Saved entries
*** Block opens ***

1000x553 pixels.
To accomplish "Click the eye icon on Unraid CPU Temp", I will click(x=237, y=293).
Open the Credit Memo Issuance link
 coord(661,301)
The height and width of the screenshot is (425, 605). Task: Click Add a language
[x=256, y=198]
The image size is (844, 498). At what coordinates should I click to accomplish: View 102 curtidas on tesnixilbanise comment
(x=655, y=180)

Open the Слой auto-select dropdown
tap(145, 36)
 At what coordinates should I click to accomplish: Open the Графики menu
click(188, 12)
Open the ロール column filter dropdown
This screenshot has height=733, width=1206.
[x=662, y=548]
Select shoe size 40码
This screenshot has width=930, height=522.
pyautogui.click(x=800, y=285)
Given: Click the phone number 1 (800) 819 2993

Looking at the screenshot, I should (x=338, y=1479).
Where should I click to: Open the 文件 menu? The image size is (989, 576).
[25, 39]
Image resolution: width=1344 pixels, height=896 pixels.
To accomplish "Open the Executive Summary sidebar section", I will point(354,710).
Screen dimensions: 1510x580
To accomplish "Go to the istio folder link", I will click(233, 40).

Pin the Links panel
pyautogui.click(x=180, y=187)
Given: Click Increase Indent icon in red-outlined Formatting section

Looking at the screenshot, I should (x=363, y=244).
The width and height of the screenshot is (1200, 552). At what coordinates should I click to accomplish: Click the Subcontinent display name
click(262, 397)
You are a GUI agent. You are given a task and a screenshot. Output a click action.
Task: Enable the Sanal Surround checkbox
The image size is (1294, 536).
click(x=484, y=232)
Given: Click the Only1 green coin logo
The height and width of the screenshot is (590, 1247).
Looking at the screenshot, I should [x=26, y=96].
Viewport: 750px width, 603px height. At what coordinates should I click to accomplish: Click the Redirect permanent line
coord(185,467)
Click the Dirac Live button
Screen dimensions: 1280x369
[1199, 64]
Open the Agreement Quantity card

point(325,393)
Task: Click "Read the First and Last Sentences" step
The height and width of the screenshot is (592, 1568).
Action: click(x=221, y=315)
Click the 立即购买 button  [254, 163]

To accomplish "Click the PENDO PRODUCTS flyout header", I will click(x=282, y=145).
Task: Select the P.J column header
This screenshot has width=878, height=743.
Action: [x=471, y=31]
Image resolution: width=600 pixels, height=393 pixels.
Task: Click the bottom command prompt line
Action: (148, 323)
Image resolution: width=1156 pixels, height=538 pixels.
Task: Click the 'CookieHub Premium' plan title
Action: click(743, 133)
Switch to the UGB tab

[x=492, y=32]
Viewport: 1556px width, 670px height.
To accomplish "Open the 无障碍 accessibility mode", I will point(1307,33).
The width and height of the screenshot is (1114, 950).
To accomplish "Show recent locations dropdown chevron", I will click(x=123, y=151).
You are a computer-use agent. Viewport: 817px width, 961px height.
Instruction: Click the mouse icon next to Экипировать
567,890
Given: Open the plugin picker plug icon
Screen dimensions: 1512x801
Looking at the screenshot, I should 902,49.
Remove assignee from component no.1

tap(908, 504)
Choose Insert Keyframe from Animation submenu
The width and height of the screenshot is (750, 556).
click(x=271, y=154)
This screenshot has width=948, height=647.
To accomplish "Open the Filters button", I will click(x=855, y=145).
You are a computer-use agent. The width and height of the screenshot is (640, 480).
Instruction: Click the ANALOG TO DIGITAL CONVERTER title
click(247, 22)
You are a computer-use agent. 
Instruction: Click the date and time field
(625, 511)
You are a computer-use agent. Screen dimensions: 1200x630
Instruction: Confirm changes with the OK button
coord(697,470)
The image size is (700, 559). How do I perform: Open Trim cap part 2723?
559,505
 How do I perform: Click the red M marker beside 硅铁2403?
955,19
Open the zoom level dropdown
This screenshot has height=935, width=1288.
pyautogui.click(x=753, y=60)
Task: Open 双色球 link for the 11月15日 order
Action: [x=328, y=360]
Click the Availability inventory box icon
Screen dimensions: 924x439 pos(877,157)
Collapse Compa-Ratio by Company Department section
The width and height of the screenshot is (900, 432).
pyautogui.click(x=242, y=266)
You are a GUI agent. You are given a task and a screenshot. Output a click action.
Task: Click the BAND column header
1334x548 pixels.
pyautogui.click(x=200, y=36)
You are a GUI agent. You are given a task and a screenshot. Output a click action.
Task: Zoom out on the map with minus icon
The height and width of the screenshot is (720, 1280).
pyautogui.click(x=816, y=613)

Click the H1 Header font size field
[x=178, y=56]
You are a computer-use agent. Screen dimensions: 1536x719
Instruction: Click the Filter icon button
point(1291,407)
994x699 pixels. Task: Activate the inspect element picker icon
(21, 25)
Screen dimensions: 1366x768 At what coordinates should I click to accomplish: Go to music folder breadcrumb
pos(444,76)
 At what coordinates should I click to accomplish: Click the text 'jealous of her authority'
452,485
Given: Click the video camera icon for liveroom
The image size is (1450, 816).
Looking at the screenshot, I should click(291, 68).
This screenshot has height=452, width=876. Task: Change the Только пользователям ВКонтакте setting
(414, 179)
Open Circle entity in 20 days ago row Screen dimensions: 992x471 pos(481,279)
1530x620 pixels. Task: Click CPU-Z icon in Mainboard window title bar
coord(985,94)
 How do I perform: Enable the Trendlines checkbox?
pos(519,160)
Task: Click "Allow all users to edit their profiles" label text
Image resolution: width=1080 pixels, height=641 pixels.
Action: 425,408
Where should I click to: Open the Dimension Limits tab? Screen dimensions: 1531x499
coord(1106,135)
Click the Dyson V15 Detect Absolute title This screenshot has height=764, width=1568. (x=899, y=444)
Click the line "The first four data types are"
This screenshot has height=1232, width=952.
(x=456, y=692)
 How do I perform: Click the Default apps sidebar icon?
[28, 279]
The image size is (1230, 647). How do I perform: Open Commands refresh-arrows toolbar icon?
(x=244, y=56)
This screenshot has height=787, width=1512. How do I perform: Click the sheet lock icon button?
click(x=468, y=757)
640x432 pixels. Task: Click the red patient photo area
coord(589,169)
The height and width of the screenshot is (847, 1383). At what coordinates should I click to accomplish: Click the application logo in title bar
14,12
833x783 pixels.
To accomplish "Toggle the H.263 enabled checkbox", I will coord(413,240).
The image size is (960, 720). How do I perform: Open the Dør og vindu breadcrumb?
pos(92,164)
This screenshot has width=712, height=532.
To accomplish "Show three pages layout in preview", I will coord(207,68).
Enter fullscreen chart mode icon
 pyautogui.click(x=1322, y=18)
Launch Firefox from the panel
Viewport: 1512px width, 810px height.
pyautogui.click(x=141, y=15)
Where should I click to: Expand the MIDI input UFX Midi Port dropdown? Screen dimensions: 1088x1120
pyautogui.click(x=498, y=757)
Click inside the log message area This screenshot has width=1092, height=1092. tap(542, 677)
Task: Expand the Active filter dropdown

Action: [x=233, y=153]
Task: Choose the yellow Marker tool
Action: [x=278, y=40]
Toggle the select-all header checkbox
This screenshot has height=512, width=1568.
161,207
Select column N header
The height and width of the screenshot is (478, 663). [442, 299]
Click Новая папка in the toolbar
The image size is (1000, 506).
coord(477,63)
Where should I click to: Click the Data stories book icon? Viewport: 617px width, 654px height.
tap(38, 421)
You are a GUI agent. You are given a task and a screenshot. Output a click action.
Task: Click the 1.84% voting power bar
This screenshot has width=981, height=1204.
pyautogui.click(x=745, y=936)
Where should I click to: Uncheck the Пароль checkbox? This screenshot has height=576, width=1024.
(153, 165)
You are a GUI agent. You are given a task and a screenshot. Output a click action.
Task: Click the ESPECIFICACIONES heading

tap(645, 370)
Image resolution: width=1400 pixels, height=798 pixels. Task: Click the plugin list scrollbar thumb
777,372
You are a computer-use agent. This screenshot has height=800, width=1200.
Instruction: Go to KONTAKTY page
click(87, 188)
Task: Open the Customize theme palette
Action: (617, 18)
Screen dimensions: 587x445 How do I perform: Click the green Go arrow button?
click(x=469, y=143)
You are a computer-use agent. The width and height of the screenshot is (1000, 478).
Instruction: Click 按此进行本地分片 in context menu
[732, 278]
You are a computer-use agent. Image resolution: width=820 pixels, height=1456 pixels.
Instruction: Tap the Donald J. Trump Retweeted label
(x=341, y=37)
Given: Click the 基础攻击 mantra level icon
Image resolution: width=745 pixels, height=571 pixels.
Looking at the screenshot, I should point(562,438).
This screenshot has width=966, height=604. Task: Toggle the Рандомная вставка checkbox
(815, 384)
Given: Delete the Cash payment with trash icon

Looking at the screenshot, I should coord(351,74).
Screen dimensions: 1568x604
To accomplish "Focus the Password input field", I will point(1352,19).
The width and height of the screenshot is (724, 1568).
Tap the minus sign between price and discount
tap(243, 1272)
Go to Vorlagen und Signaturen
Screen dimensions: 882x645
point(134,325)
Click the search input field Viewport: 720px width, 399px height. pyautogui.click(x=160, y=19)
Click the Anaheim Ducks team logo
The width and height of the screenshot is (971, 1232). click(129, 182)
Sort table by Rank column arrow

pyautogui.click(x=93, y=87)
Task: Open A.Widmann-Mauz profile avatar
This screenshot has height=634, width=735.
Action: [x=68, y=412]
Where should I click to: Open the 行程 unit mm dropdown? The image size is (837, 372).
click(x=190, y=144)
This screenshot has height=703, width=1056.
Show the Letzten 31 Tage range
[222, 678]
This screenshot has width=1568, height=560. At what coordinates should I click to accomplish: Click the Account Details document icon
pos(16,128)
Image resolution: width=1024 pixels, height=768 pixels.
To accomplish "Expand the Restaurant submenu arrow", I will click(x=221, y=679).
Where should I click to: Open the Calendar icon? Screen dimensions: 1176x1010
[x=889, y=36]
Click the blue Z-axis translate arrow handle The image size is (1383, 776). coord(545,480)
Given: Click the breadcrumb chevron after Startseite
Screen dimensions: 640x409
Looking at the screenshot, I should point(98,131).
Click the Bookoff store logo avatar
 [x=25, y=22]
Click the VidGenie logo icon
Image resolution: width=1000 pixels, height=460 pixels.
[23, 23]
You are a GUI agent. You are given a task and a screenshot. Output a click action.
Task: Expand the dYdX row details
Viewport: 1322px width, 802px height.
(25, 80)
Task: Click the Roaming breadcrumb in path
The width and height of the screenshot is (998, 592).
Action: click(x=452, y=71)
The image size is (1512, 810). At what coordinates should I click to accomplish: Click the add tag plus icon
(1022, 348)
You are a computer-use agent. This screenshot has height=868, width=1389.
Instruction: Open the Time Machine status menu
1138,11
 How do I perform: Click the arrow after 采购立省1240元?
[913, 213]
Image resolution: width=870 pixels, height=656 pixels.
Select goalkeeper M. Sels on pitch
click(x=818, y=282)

*** Block closes ***

▶ Problem to solve:
Your task is to list each line of the records with the word "will".

▶ Written answer:
To accomplish "Click the eye icon on Unraid CPU Temp", I will click(x=237, y=293).
To accomplish "Open the Executive Summary sidebar section", I will point(354,710).
To accomplish "Go to the istio folder link", I will click(233, 40).
To accomplish "Click the PENDO PRODUCTS flyout header", I will click(x=282, y=145).
To accomplish "Open the 无障碍 accessibility mode", I will point(1307,33).
To accomplish "Show recent locations dropdown chevron", I will click(x=123, y=151).
To accomplish "Open the Filters button", I will click(x=855, y=145).
To accomplish "Toggle the H.263 enabled checkbox", I will coord(413,240).
To accomplish "Show three pages layout in preview", I will coord(207,68).
To accomplish "Focus the Password input field", I will point(1352,19).
To accomplish "Expand the Restaurant submenu arrow", I will click(x=221, y=679).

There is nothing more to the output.